* WRITTEN INSTRUCTION 1
Copy the forum thread on incubators word for word between "## johng (Nov" and "take a while.", inclusive.

* PAGE
* Begin *

Good Luck and I hope this helps!


----------



## johng (Nov 24, 2009)

The incubator should not fluctuate as much as you said it is. But, it does take some time for it to start keeping the temp constant. When I hatch chickens I make sure the incubator is set up three days before I set the eggs. That way I can dial in the temp once I have it set it will not move up or down more than one degree. Give your incubator some time the heating elements are really small and take a while.


----------



## rrussell6870 (May 14, 2009)

Johng is right... for our pheasants, peacocks, turkeys, quail, geese, and ducks, we set the incubators 3 days ahead of schedule to let them warm up... the most important thing to remember is that draft in the room with the incubators can have a big effect on the settings...


----------



## deknow (Jul 17, 2006)

...i've been very impressed with the inhive style incubator that Rob is talking about...Ross (from this forum) has a design:
http://www.myoldtools.com/Bees/incubator/

I haven't used this as i'm concerned about the virgins picking up scents from the hive making them harder to introduce. I don't know this would be an issue (and Rob, perhaps you have better insight into this).

* End *

* SUPPLIED MATERIAL
* Begin *

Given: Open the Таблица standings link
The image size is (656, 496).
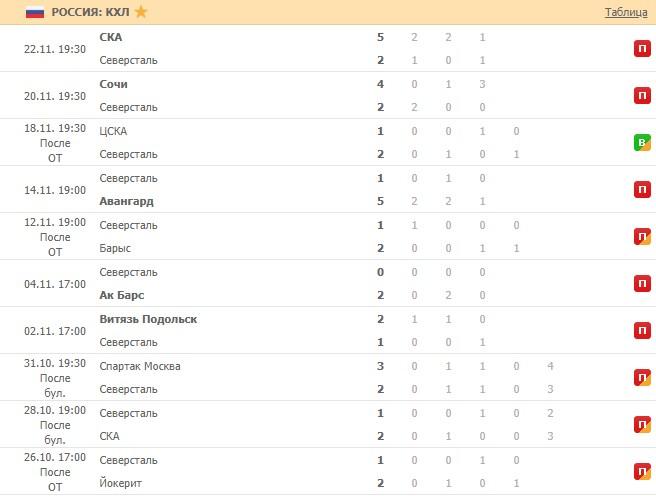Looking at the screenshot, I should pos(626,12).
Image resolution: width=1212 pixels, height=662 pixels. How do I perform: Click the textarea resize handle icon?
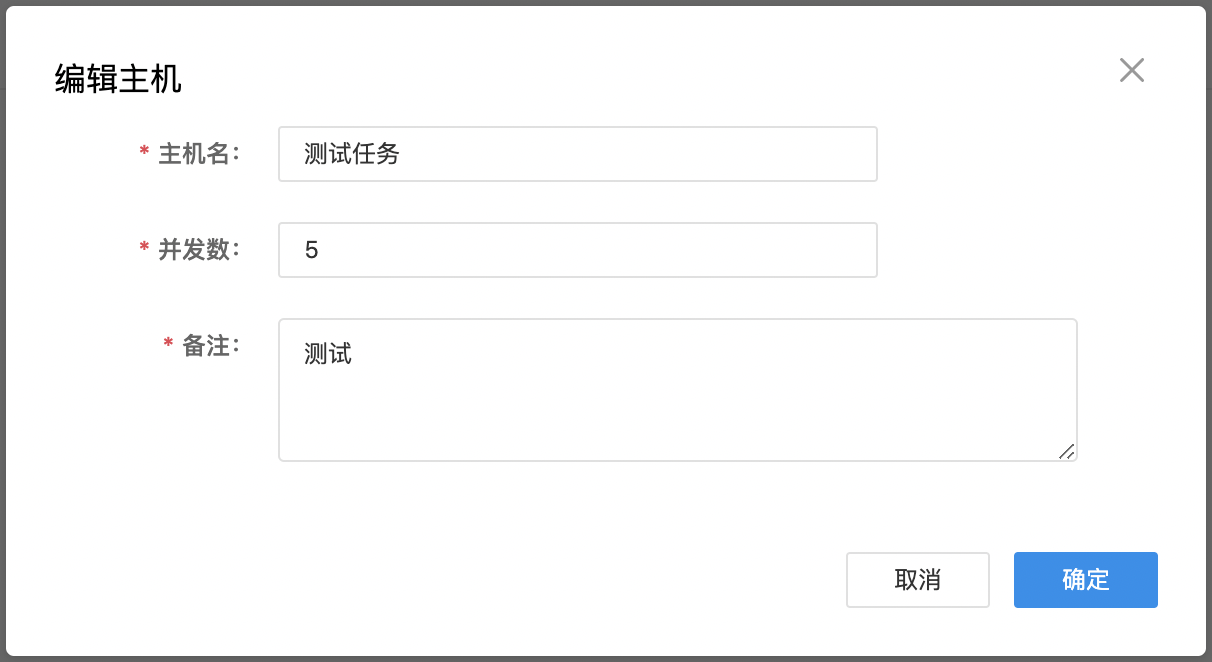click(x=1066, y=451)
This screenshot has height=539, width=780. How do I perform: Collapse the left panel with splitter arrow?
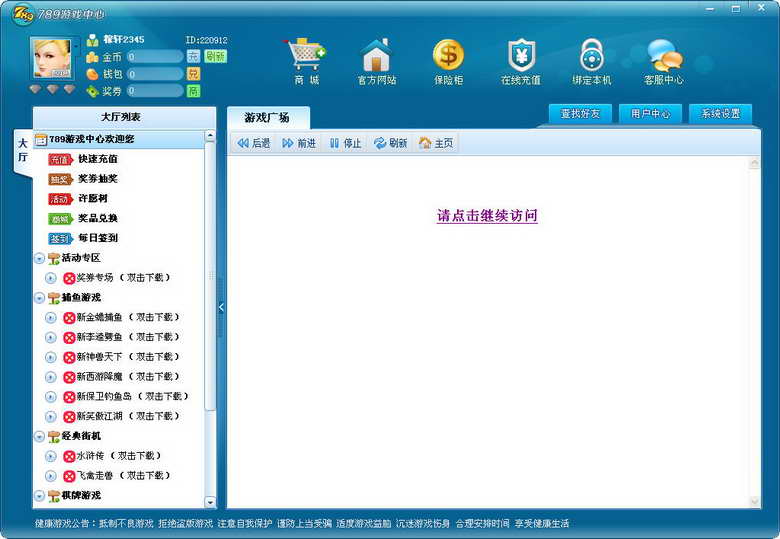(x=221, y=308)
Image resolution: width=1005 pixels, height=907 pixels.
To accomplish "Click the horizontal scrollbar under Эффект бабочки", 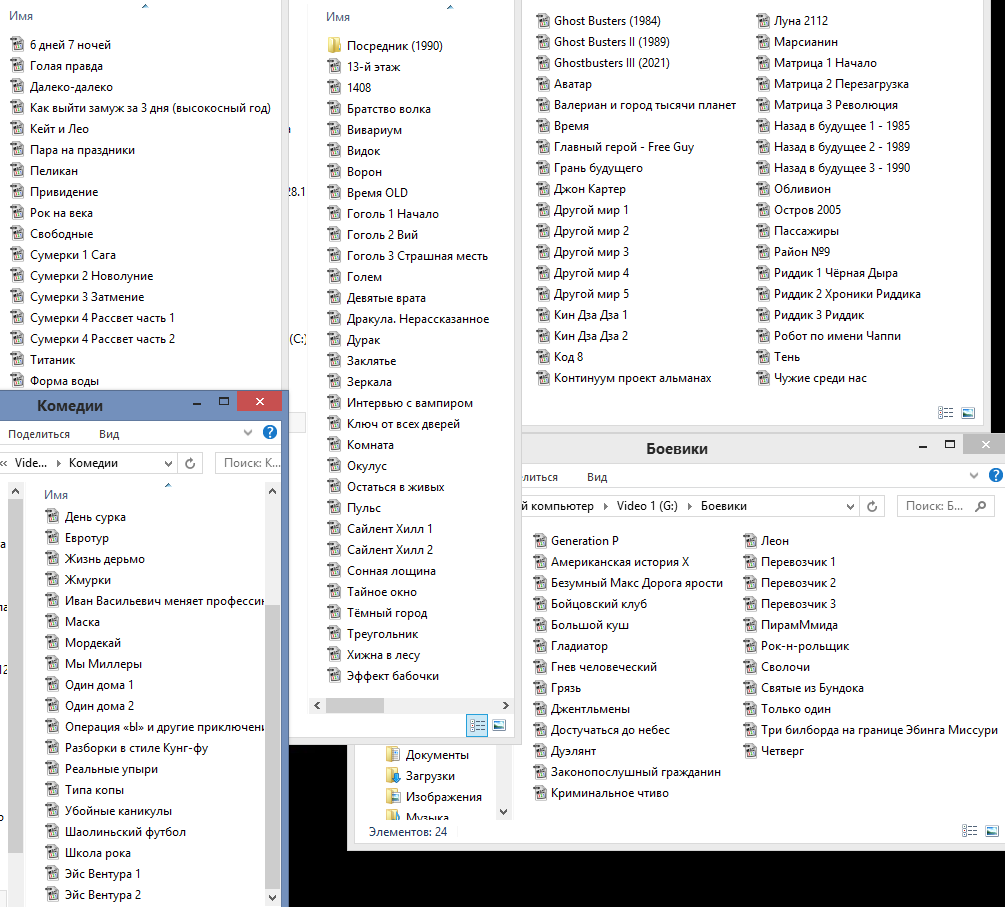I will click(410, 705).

* End *
* Begin *

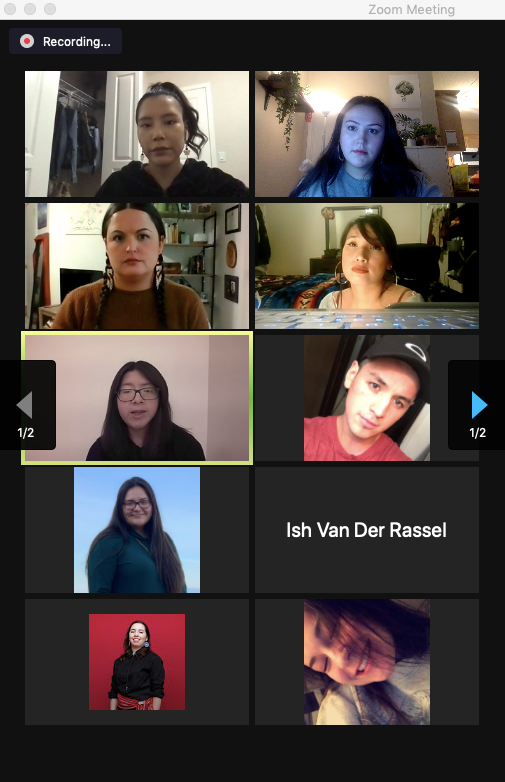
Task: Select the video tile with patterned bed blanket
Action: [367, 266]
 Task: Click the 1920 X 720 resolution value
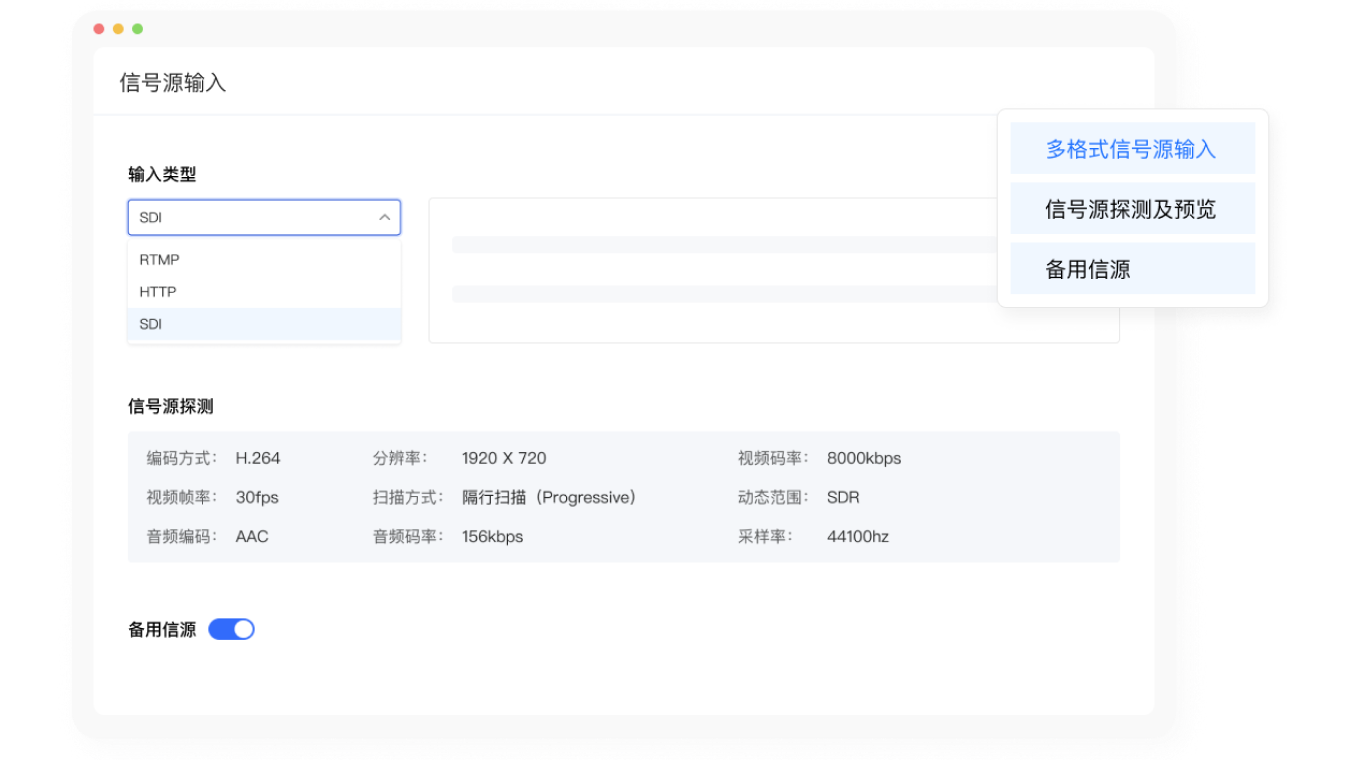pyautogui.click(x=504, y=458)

* End *
* Begin *

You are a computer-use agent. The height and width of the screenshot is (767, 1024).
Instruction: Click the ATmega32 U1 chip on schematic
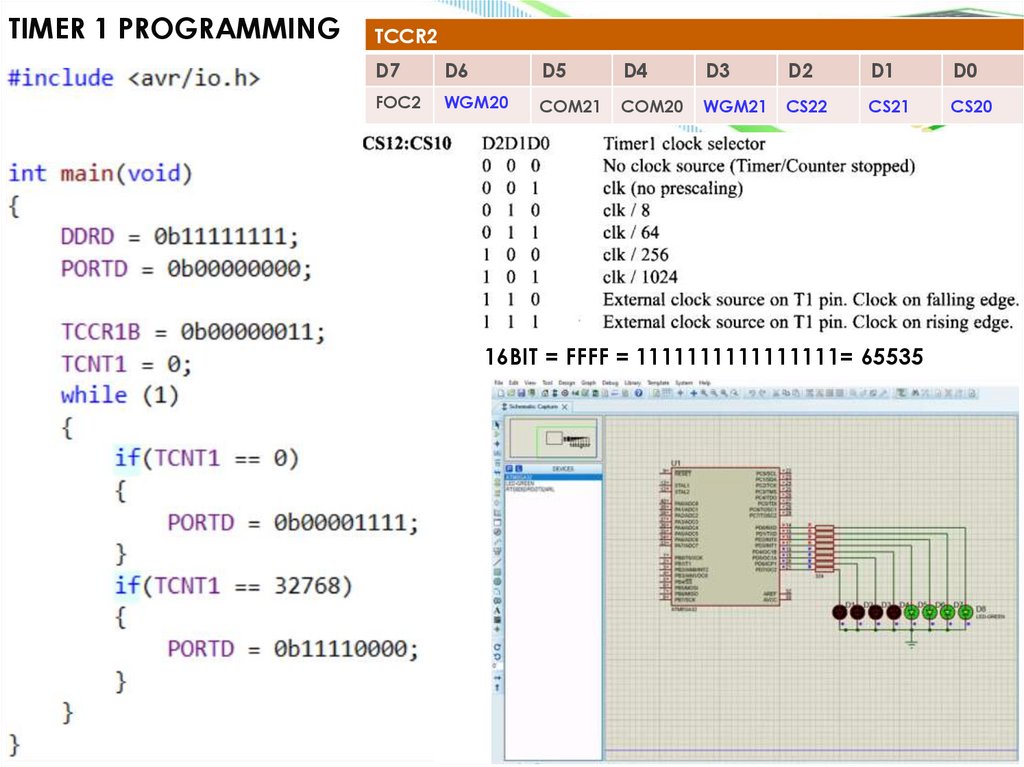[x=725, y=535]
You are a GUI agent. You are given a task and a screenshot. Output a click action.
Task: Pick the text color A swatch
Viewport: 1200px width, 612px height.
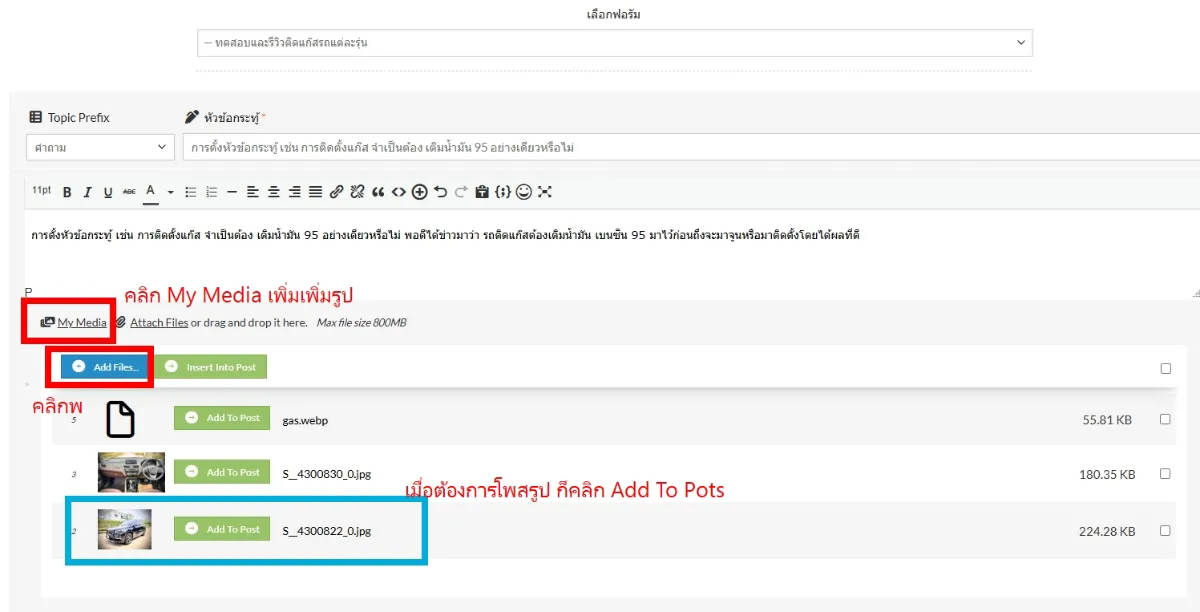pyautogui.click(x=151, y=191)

* End *

* WRITTEN INSTRUCTION 2
Repeat the records between the lines holding "You are a computer-use" and "pyautogui.click(x=151, y=191)", inclusive, word for word. Leave the pictures out of your answer.

* WORKED ANSWER 1
## johng (Nov 24, 2009)

The incubator should not fluctuate as much as you said it is. But, it does take some time for it to start keeping the temp constant. When I hatch chickens I make sure the incubator is set up three days before I set the eggs. That way I can dial in the temp once I have it set it will not move up or down more than one degree. Give your incubator some time the heating elements are really small and take a while.

* WORKED ANSWER 2
You are a computer-use agent. The height and width of the screenshot is (767, 1024).
Instruction: Click the ATmega32 U1 chip on schematic
[x=725, y=535]
You are a GUI agent. You are given a task and a screenshot. Output a click action.
Task: Pick the text color A swatch
Viewport: 1200px width, 612px height.
pyautogui.click(x=151, y=191)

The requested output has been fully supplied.